ASSIGNED TASK: For this exercise, reproduce each entry below exactly, excluding pictures.

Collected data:
------------------------------------------------------------------------

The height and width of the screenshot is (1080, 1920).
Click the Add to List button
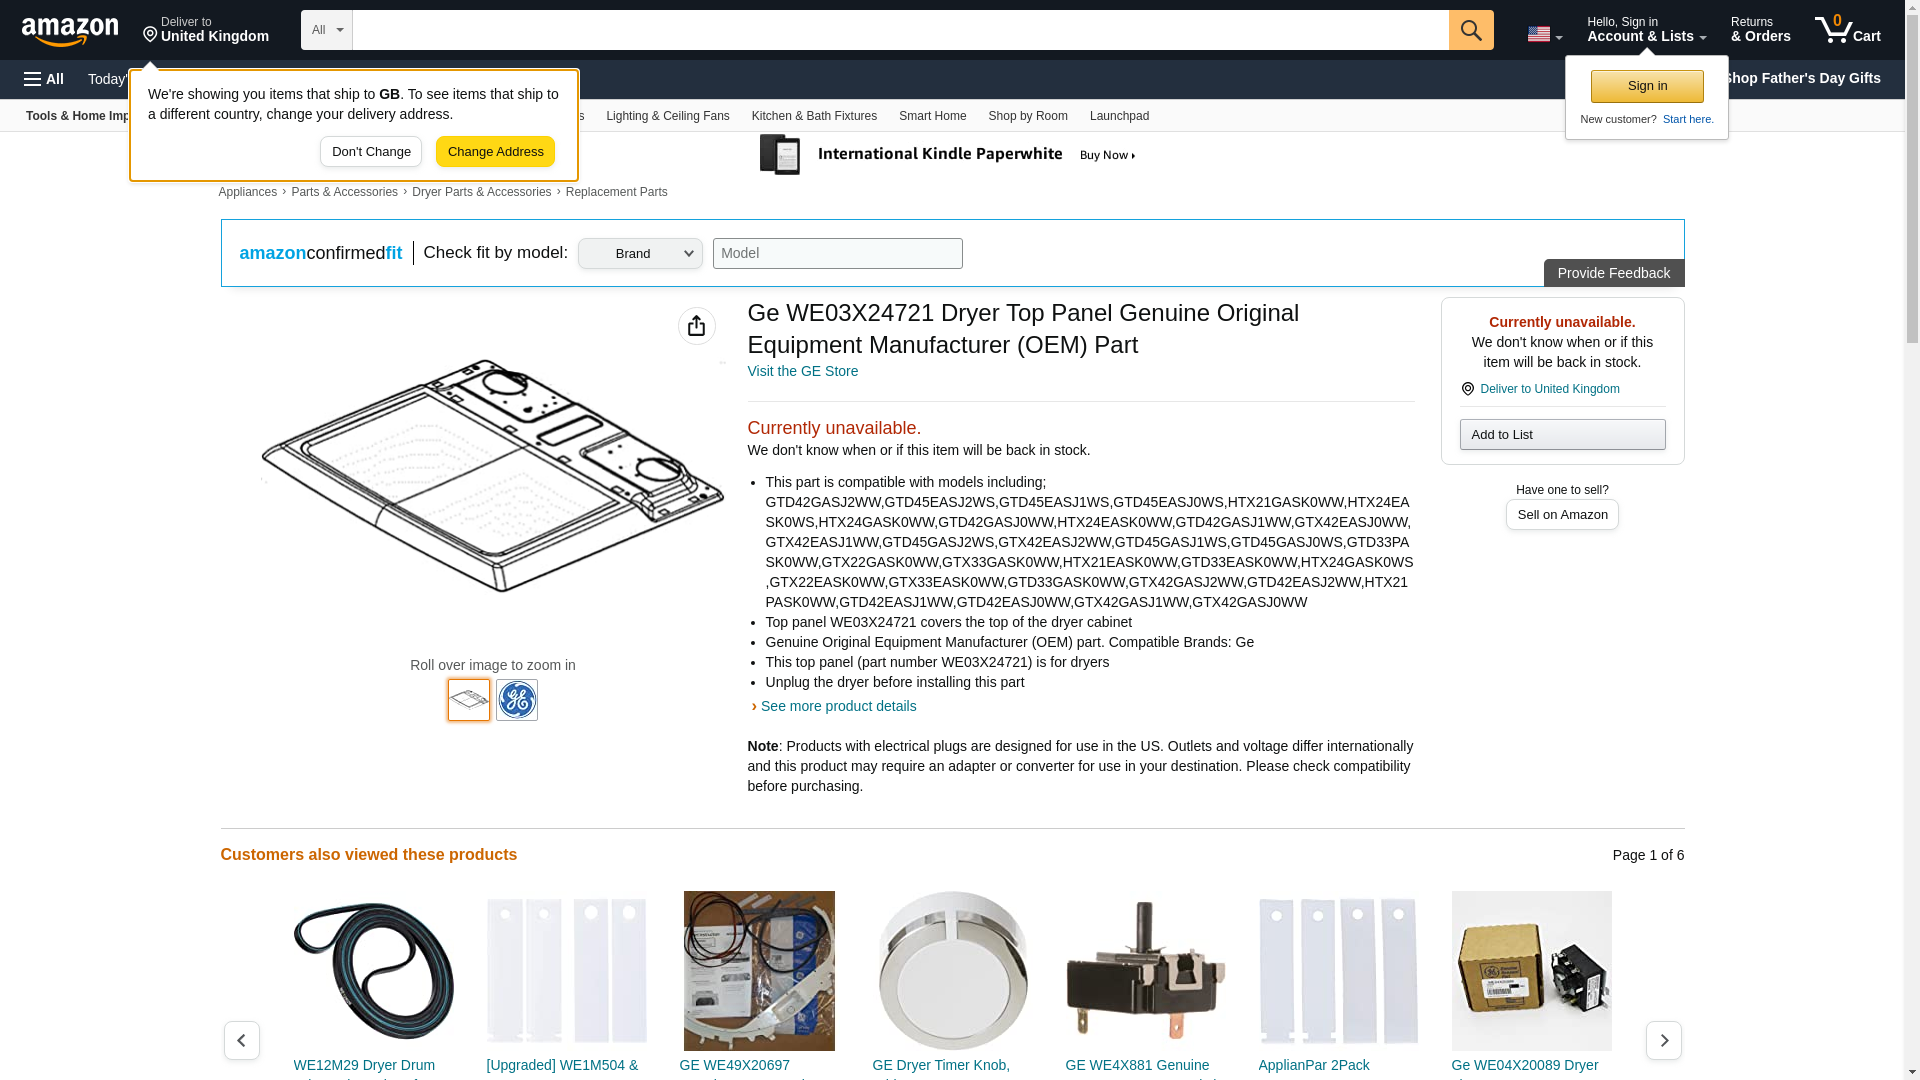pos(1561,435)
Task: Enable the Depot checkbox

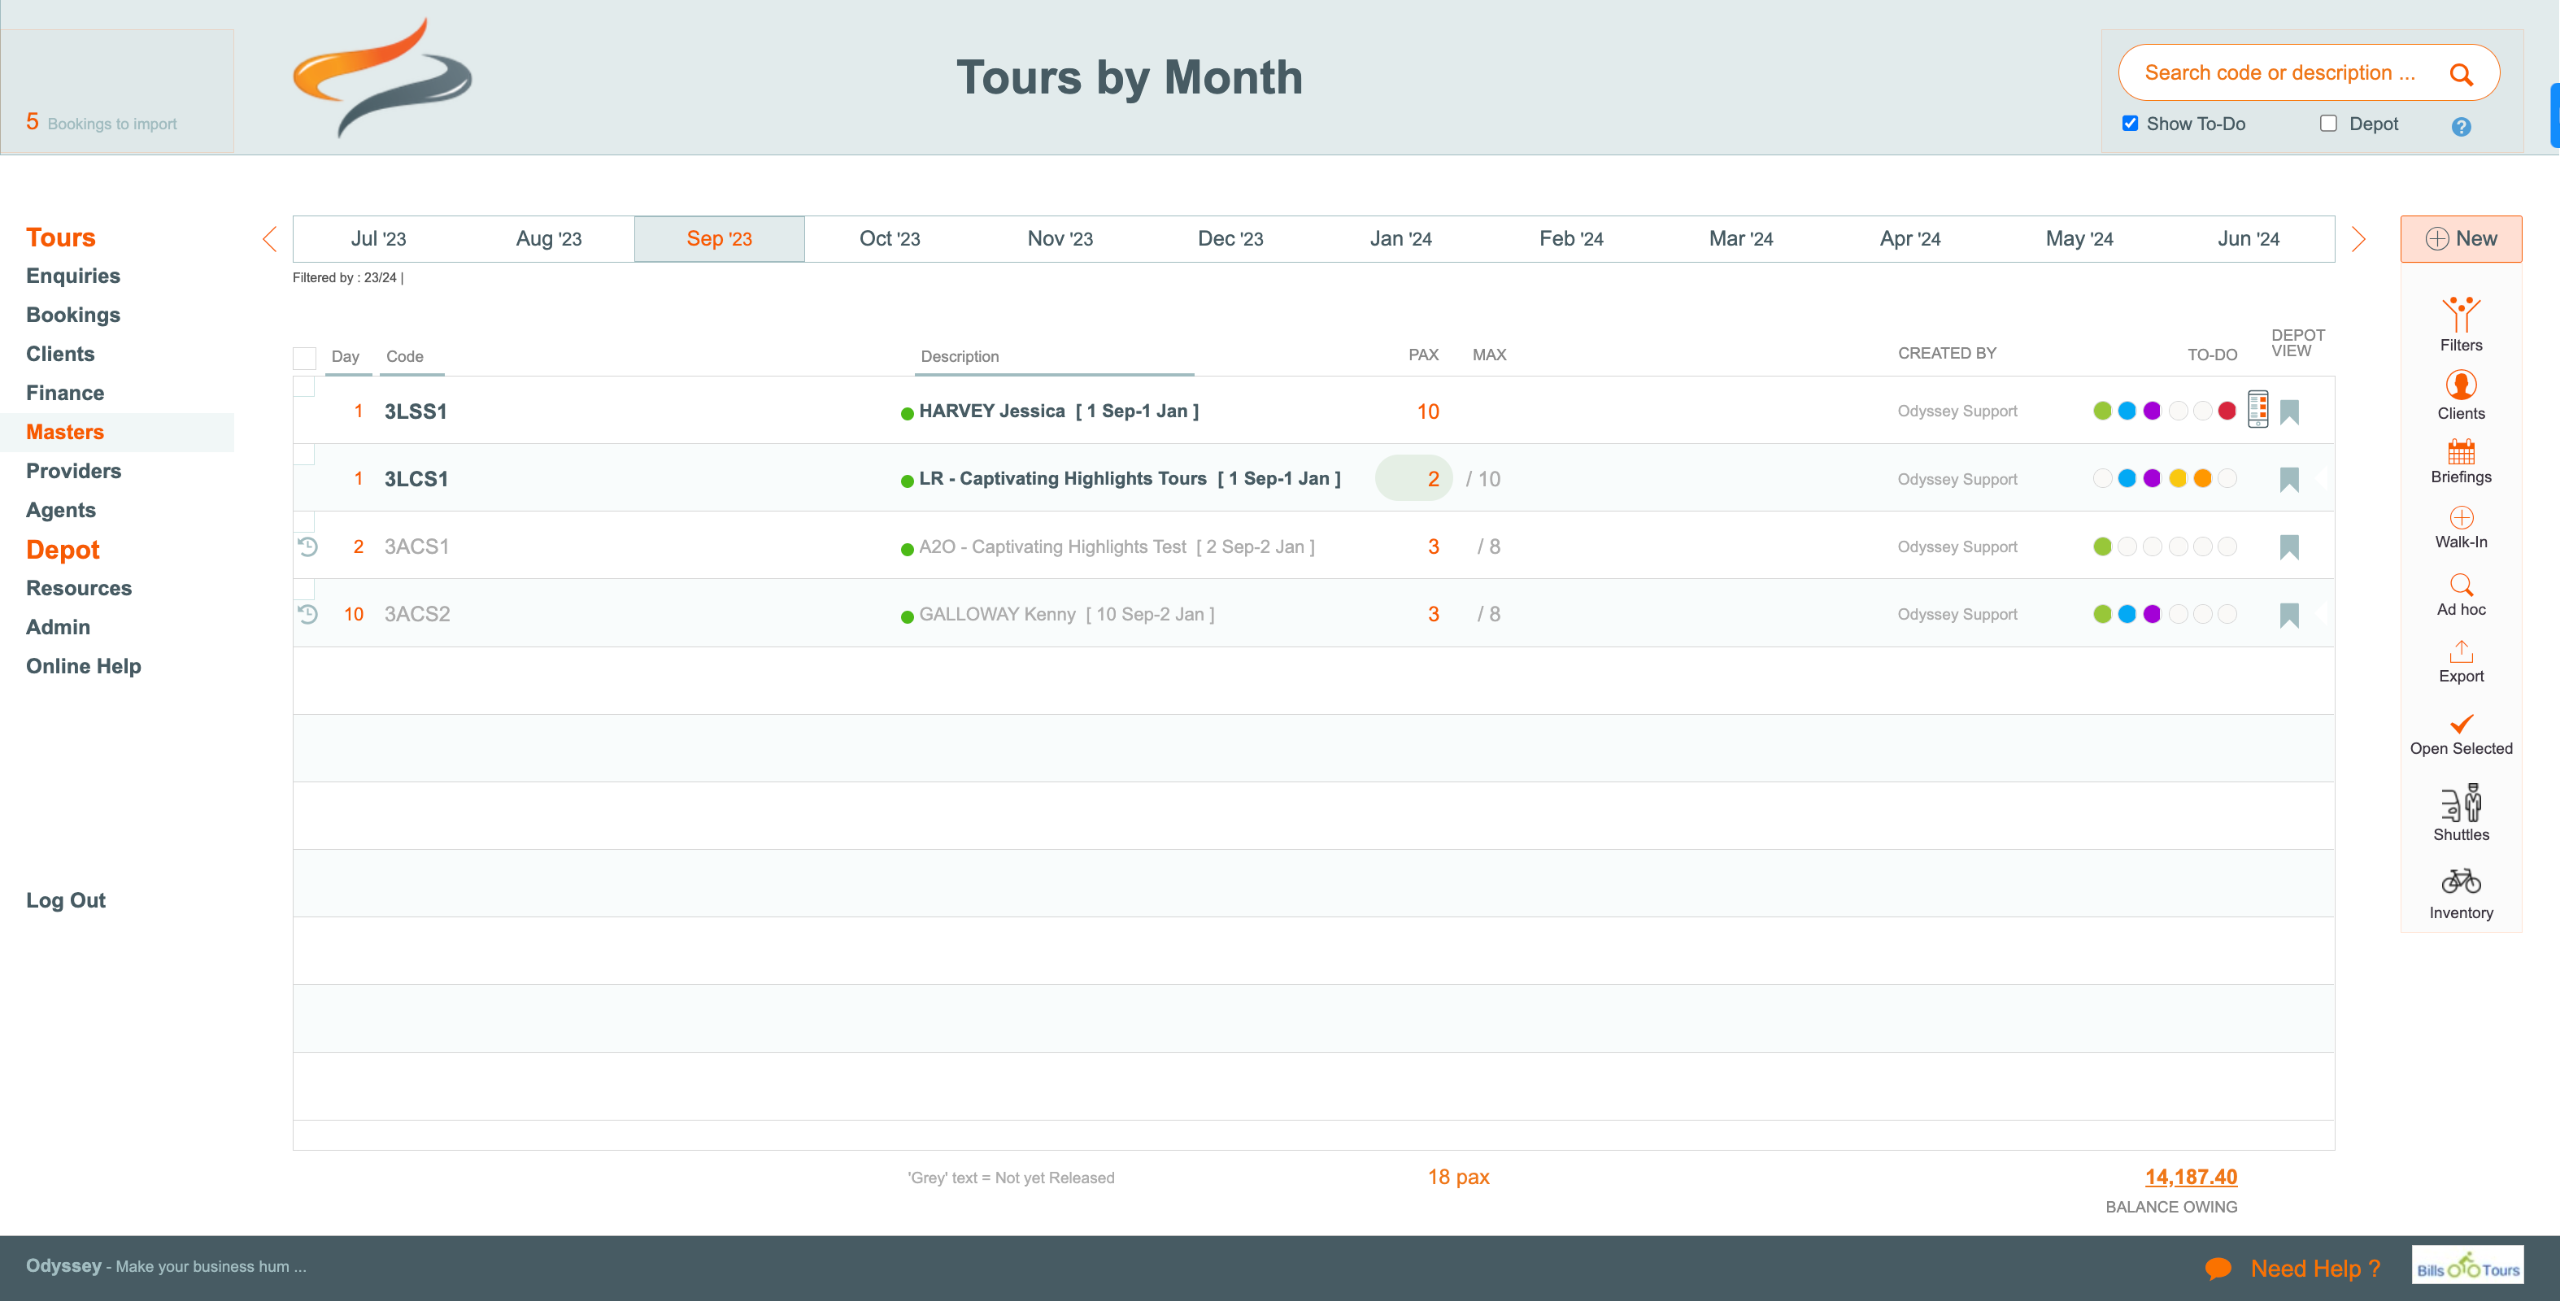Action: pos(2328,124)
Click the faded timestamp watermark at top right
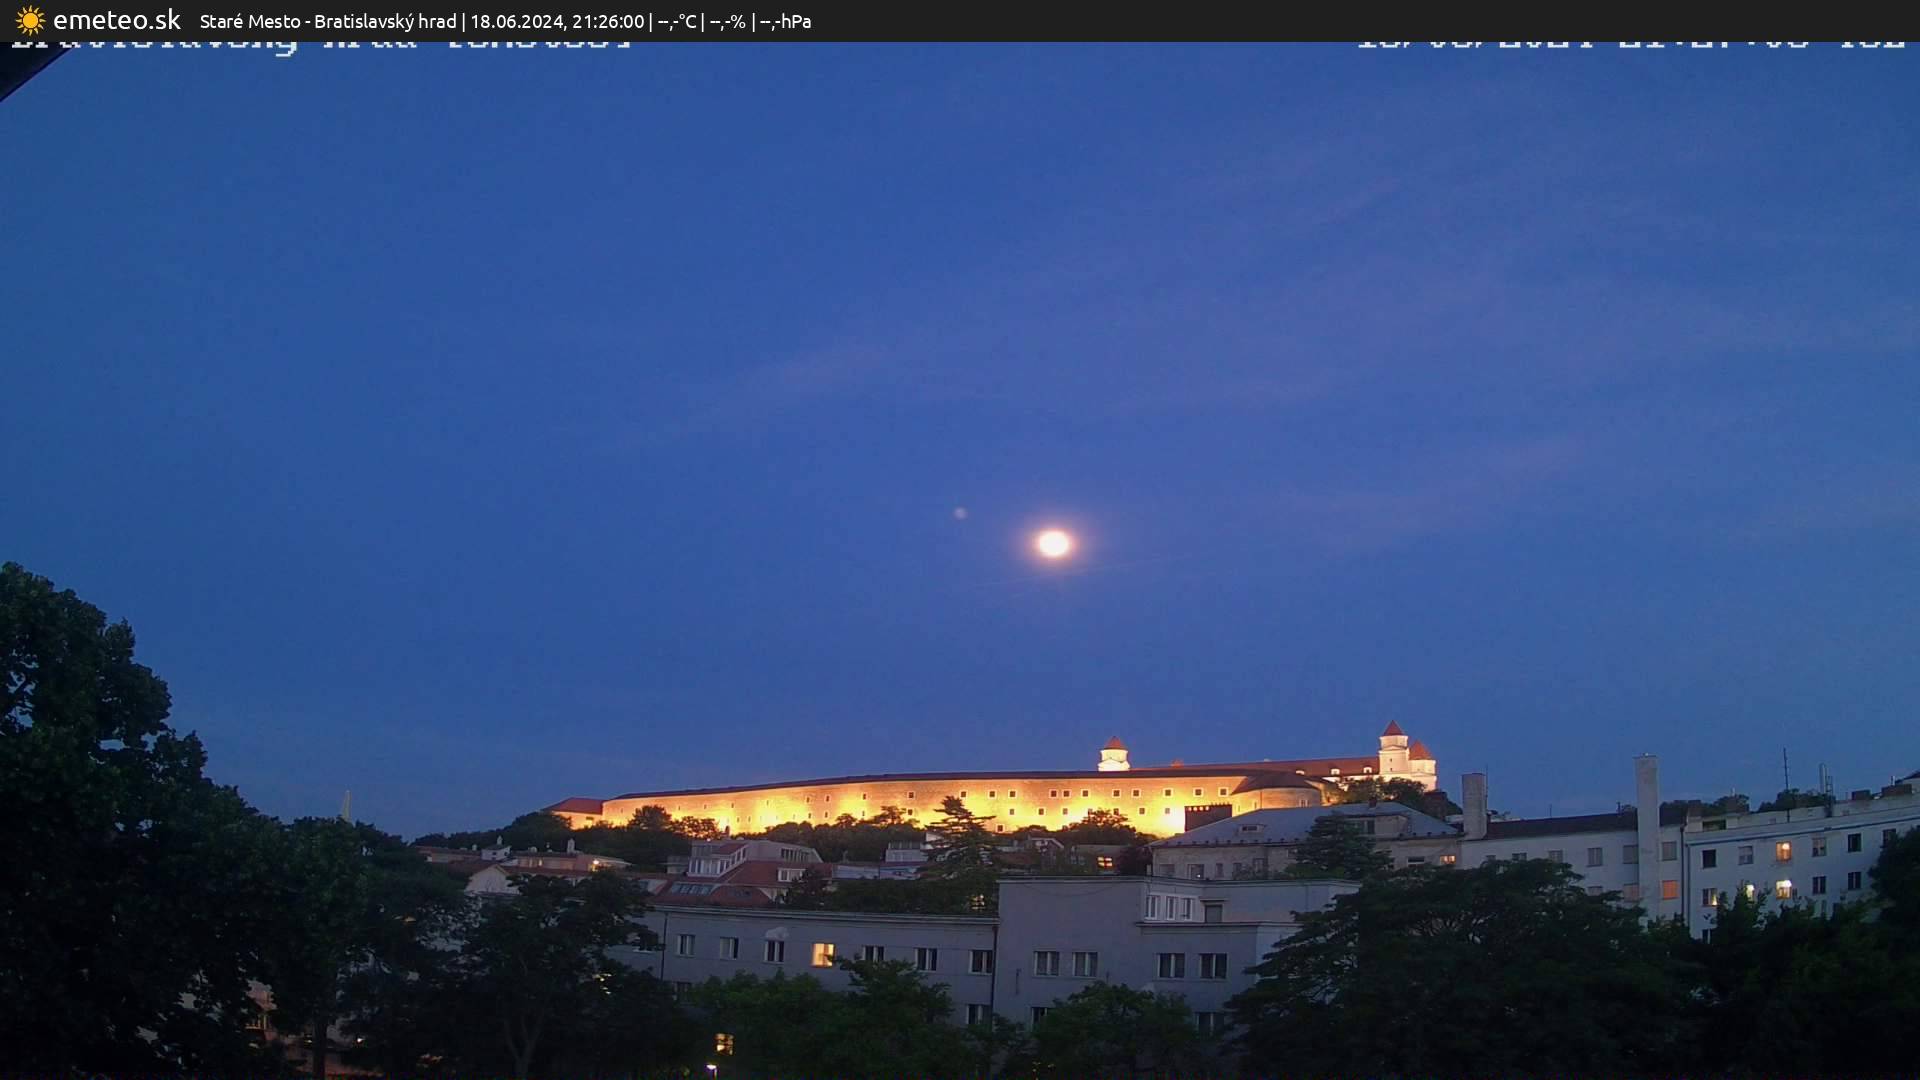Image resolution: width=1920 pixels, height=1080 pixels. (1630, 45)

------------------------------------------------------------------------

ANSWER SECTION:
The height and width of the screenshot is (1080, 1920).
Click the Add to List button
pos(1561,435)
Task: Enable the Depot checkbox

Action: pos(2328,124)
Click the faded timestamp watermark at top right
Image resolution: width=1920 pixels, height=1080 pixels. (1630, 45)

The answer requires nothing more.